━━━ DATA RECORDS ━━━

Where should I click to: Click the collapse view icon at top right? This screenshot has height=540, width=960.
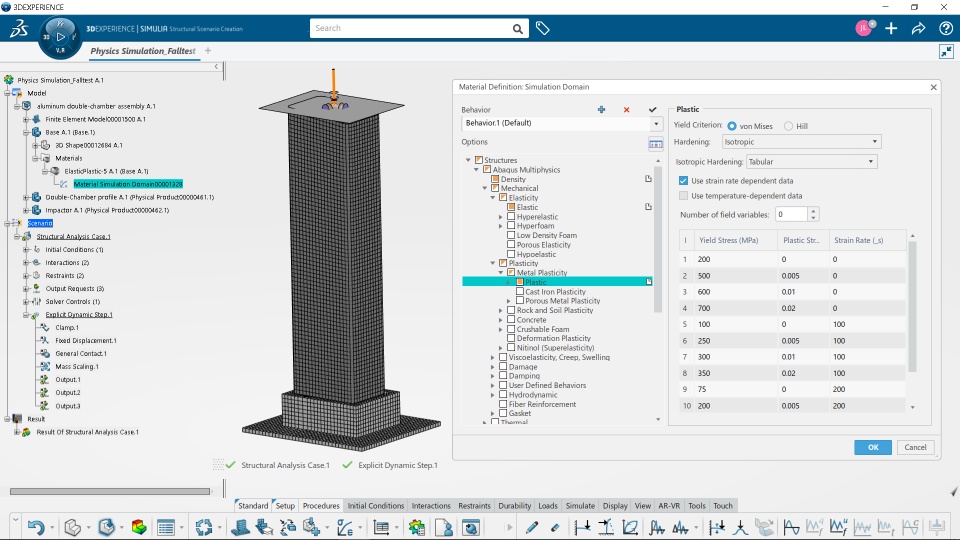pos(946,51)
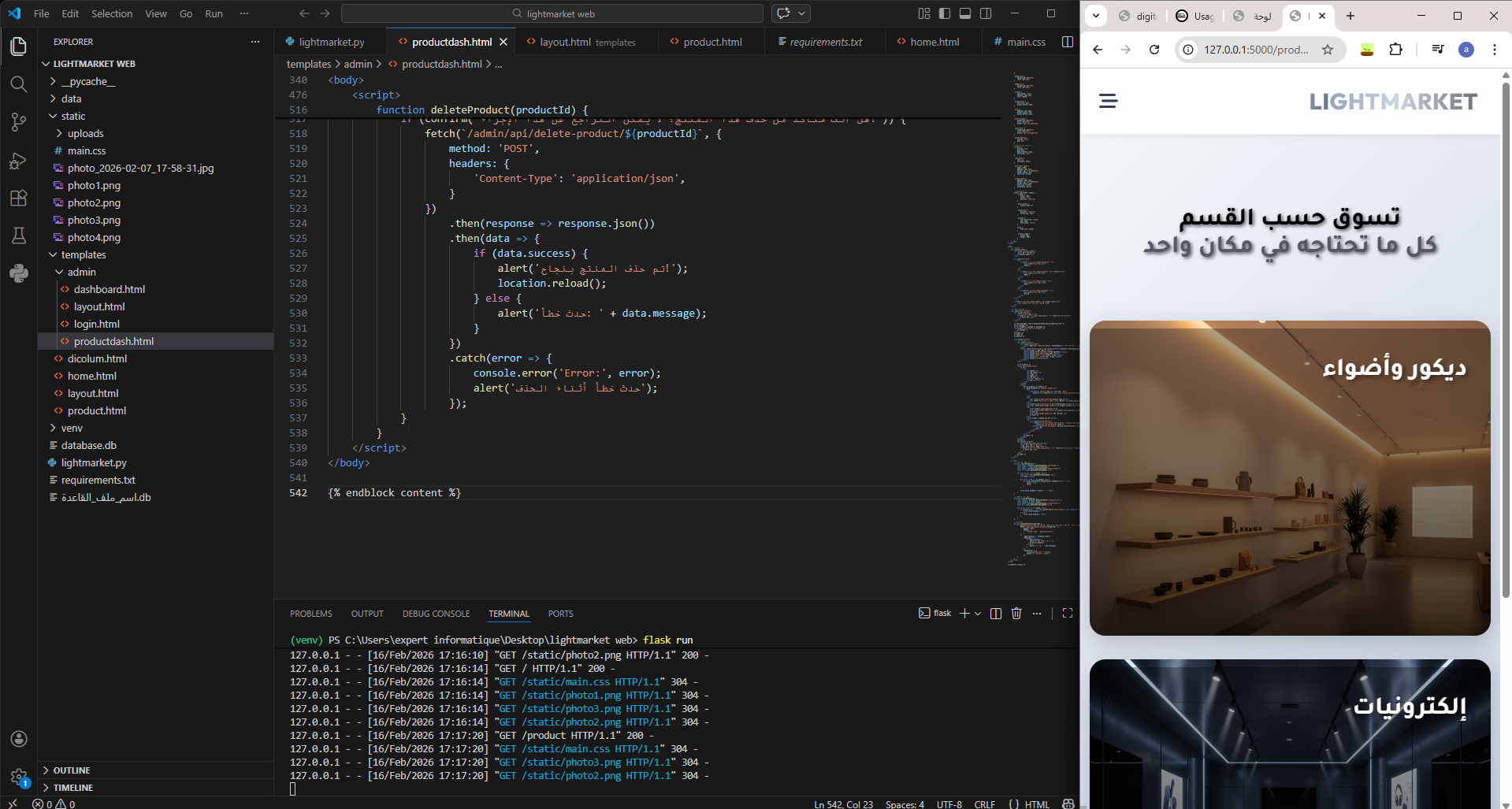Click the browser address bar
Viewport: 1512px width, 809px height.
(x=1255, y=50)
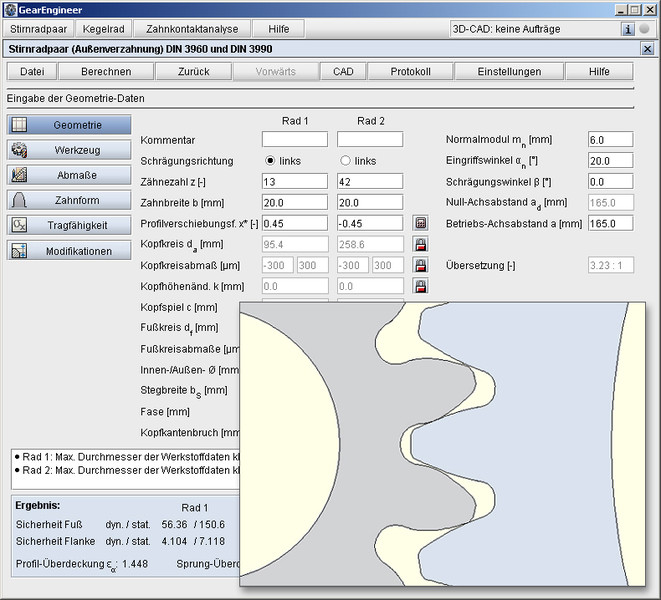The width and height of the screenshot is (661, 600).
Task: Click the 3D-CAD info icon
Action: pyautogui.click(x=628, y=29)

━━━

PROBLEM DETAILS: When you reproduce the data shown above, keep each line exact and omit every picture.

EXERCISE OUTPUT:
Where should I click to: Click the collapse view icon at top right? This screenshot has height=540, width=960.
pos(946,51)
Click the browser address bar
Viewport: 1512px width, 809px height.
(x=1255, y=50)
The width and height of the screenshot is (661, 600).
Task: Click the 3D-CAD info icon
Action: pyautogui.click(x=628, y=29)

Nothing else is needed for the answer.